Problems and tasks>
A - According to the article on aerospace weight reduction, what improvement in fuel efficiency can a 20% weight savings bring?
B - Reproduce the part of the article on aerospace weight reduction starting at "Reducing Weight and" and ending at "high-performing aerospace systems.".

Reducing Weight and Enhancing Performance with Aerospace Electronic Manufacturing
In aerospace, every ounce counts. Engineers know that shaving off even a small amount of weight from a component can make a world of difference in performance, fuel efficiency, and overall mission success. Finding ways to make components lighter while keeping them reliable and up to strict standards is no easy task. Advances in electronic manufacturing have opened new doors for weight reduction, offering materials and designs that maintain the integrity and functionality essential in aerospace applications. Yet, in a field where safety is paramount, these innovations undergo rigorous testing to ensure that any reduction in weight doesn’t come at the cost of reliability. It’s a high-stakes balancing act—one where every innovation is carefully engineered to support safe, high-performing aerospace systems.
Benefits of Lightweight Design
It is no surprise that lightweight design is essential for optimal aviation, and as environmental concerns continue to grow, reducing aviation emissions has become a priority for designers and manufacturers. The lighter the aircraft, the more efficient it can be. The most effective way to increase energy efficiency and reduce fuel consumption is to reduce the plane’s mass since simple physics tells us that lower mass requires less lift force and thrust during flight.
A 20% weight savings can result in a 10% improvement in fuel efficiency, which is a substantial savings. In addition to a lower carbon footprint, lightweight design improves flight performance, like better acceleration, safety performance, and increased structural strength. Because the benefits of lightweight design are great, designers and ECMs have been working on more ways to reduce the overall weight, including the electronic components themselves.
Challenges in Lightweight Design
There are several challenges that the aerospace industry faces when working toward a more lightweight and efficient electronic device design. The aerospace industry is highly regulated with stringent standards, and navigating these regulations can present a significant challenge to manufacturers attempting to innovate with new materials, methods, and designs. Finding the balance between new technologies and strict standards can be a challenge. Still, as the industry advances, more of these new innovations are proven safe and effective.

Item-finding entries
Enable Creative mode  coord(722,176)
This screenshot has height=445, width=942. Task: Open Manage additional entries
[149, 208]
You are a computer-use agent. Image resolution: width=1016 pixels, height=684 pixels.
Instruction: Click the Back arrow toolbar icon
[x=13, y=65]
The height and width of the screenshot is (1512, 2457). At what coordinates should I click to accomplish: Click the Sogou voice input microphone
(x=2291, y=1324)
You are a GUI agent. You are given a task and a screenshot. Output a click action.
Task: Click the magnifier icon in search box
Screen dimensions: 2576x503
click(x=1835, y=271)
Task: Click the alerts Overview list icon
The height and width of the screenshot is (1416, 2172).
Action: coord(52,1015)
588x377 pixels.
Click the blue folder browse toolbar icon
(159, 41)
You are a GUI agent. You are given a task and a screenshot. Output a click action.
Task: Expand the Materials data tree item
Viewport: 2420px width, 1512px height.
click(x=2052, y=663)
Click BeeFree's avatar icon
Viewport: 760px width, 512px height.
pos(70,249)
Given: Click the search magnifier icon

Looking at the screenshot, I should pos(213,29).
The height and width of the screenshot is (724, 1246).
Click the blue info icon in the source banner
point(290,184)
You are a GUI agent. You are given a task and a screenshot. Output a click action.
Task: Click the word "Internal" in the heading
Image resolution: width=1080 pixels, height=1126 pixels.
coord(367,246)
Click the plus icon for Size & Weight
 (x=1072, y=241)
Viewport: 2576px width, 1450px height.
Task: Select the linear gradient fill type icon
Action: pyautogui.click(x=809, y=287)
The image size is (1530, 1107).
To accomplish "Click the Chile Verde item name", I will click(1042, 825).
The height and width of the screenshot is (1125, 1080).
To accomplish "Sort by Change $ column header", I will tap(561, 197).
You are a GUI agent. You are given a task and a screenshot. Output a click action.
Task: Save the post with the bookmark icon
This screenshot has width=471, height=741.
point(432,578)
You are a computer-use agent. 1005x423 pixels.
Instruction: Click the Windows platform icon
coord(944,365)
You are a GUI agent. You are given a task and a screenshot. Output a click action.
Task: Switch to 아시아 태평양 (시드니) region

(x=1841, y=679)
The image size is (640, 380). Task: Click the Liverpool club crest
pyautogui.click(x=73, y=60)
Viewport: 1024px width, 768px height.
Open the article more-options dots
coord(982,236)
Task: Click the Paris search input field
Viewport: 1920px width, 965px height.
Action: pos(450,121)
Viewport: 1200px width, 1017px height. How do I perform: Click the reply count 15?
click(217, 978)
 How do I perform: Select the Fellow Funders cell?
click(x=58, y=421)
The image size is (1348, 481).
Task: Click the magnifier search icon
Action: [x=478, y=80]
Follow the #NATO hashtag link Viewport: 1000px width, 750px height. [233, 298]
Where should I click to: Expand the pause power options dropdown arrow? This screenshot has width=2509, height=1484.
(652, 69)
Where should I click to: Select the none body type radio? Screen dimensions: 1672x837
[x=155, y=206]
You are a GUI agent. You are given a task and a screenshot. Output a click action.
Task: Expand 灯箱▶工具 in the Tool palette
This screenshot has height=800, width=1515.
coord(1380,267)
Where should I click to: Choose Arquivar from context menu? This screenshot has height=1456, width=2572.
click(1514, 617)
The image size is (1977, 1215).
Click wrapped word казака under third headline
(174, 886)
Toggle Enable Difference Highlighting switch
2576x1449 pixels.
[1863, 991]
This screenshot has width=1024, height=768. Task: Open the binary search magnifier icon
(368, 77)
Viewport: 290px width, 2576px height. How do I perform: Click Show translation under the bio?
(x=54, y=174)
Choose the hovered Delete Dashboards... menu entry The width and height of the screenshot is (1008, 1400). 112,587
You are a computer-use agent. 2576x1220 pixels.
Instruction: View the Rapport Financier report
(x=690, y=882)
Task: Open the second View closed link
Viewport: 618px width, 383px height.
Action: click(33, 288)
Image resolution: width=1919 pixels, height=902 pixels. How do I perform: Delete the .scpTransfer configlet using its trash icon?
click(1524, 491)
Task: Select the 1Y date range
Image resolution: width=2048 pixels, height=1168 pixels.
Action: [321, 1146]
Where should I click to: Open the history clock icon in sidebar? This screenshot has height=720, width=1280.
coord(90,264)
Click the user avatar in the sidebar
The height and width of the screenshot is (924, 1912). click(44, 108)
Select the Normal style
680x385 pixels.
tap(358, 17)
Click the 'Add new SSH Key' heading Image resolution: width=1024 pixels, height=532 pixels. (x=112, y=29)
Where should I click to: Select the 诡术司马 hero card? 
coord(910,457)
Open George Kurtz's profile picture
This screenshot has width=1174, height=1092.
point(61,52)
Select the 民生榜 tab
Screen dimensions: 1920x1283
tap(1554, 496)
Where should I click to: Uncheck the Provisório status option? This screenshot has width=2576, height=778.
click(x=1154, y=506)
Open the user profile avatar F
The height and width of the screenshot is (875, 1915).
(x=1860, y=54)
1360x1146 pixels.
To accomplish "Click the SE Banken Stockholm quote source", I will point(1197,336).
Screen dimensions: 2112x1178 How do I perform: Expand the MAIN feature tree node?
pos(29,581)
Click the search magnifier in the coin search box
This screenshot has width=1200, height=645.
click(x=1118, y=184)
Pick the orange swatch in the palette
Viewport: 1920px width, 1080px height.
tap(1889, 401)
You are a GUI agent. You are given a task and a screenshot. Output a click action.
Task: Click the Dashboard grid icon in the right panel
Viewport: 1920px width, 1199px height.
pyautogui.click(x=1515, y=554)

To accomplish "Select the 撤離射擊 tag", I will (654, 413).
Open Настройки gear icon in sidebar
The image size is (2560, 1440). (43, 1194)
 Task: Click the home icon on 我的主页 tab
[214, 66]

Responses>
A - A 10% improvement in fuel efficiency.

B -
Reducing Weight and Enhancing Performance with Aerospace Electronic Manufacturing
In aerospace, every ounce counts. Engineers know that shaving off even a small amount of weight from a component can make a world of difference in performance, fuel efficiency, and overall mission success. Finding ways to make components lighter while keeping them reliable and up to strict standards is no easy task. Advances in electronic manufacturing have opened new doors for weight reduction, offering materials and designs that maintain the integrity and functionality essential in aerospace applications. Yet, in a field where safety is paramount, these innovations undergo rigorous testing to ensure that any reduction in weight doesn’t come at the cost of reliability. It’s a high-stakes balancing act—one where every innovation is carefully engineered to support safe, high-performing aerospace systems.